There was a time (the 1980s and 1990s) when it seemed easy for executives to please Wall Street. That hasn't been true for a while. The stock market has become an unforgiving place, and dealing with dissatisfied investors part of the daily job of CEOs, CFOs and investor-relations executives.
There are right ways and many, many wrong ways to face an angry mob. Nobody knows them better than Baruch Lev. He's done the research. He's analyzed the data. And he has developed a set of authoritative, often surprising instructions for dealing intelligently with Wall Street.
This book tells what to do when your company disappoints investors, gets slammed by financial analysts, or finds itself mired in lawsuits all of which have a negative effect not just on stock prices but on employee recruitment (who wants to work for a losing company?), consumer behavior (who wants to buy a major product of a failing firm?), and supply chain development (who wants to partner with a troubled enterprise?).

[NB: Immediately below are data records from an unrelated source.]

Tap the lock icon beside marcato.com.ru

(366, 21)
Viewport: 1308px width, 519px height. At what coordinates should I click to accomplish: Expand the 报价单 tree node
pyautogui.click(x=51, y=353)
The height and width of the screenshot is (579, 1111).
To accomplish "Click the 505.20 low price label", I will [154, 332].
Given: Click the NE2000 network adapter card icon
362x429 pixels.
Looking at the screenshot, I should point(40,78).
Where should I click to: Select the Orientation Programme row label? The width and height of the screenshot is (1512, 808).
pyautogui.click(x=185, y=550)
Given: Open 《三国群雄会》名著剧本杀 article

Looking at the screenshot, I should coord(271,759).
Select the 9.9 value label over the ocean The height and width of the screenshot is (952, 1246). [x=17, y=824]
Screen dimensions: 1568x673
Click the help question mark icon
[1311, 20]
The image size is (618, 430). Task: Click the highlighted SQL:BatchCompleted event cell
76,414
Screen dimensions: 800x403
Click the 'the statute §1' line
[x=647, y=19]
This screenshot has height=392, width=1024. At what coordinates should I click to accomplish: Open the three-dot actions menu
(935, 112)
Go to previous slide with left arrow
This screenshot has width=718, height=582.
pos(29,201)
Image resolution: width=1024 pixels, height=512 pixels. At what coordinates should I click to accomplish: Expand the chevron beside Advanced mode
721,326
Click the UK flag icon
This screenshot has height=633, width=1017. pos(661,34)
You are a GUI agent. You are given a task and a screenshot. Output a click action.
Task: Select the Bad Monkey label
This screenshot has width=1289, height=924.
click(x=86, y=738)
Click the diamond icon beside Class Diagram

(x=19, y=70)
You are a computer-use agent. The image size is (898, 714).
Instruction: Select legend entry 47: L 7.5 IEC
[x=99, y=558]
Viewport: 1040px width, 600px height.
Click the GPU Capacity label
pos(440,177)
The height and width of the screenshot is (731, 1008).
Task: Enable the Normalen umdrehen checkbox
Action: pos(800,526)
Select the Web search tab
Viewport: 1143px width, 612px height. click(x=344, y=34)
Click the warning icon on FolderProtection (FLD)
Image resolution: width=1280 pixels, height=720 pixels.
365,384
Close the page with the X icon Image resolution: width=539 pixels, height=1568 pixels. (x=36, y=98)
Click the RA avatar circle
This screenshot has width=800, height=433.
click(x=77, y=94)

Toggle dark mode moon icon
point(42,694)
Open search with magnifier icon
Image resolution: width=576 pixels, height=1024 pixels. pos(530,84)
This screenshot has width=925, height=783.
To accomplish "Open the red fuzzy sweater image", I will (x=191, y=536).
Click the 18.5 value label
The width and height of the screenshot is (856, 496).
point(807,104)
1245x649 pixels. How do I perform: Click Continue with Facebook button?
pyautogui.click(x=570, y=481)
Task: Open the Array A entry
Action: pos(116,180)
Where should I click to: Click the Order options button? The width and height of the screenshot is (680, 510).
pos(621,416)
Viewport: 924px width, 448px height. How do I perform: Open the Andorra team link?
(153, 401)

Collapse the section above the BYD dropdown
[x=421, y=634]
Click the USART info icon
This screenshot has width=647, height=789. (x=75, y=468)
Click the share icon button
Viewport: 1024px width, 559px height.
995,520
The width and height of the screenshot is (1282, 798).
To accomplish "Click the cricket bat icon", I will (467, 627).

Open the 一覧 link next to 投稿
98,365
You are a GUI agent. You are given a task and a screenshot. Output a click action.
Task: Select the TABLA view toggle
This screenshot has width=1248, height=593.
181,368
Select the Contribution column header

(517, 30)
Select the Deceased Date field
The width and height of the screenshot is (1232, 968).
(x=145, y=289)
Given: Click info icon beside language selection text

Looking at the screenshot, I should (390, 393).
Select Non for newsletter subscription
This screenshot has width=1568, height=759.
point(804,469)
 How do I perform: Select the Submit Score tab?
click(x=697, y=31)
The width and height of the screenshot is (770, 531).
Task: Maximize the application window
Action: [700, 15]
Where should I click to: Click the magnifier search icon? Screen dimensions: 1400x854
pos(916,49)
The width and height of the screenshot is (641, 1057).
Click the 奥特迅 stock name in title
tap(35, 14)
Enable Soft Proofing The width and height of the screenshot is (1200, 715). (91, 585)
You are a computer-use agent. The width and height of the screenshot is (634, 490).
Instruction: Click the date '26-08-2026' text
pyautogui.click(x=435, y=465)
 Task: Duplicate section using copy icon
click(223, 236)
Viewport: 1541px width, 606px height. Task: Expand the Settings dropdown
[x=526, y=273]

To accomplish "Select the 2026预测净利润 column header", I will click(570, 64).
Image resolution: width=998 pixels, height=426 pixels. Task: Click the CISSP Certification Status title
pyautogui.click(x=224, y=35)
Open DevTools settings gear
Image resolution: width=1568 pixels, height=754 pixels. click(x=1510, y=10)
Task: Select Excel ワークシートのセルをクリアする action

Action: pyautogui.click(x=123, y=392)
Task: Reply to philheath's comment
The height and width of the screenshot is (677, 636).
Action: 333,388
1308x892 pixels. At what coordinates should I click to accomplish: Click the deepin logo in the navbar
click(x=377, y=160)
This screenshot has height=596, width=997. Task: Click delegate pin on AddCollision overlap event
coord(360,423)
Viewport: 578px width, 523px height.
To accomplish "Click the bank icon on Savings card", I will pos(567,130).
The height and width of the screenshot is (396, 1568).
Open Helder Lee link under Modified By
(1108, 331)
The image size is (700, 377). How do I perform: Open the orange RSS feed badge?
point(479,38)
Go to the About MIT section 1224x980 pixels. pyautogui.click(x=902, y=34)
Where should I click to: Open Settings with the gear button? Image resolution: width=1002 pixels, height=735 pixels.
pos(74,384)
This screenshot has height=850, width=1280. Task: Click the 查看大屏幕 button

Stripped of cliches and emotional arguments, and backed up by extensive research by Lev and other finance scholars, the book amounts to an indispensable capital-markets operating manual for executives. And its overarching message is an inspiring and perhaps surprising one: Honesty turns out to good for business.
Baruch Lev is the Philip Bardes Professor of Accounting and Finance at New York University’s Stern School of Business and the director of both the Vincent C. Ross Institute for Accounting Research and the Project for Research on Intangibles. He is a permanent visitor at École Nationale Des Ponts and Chaussées (Paris) and City University Business School (London).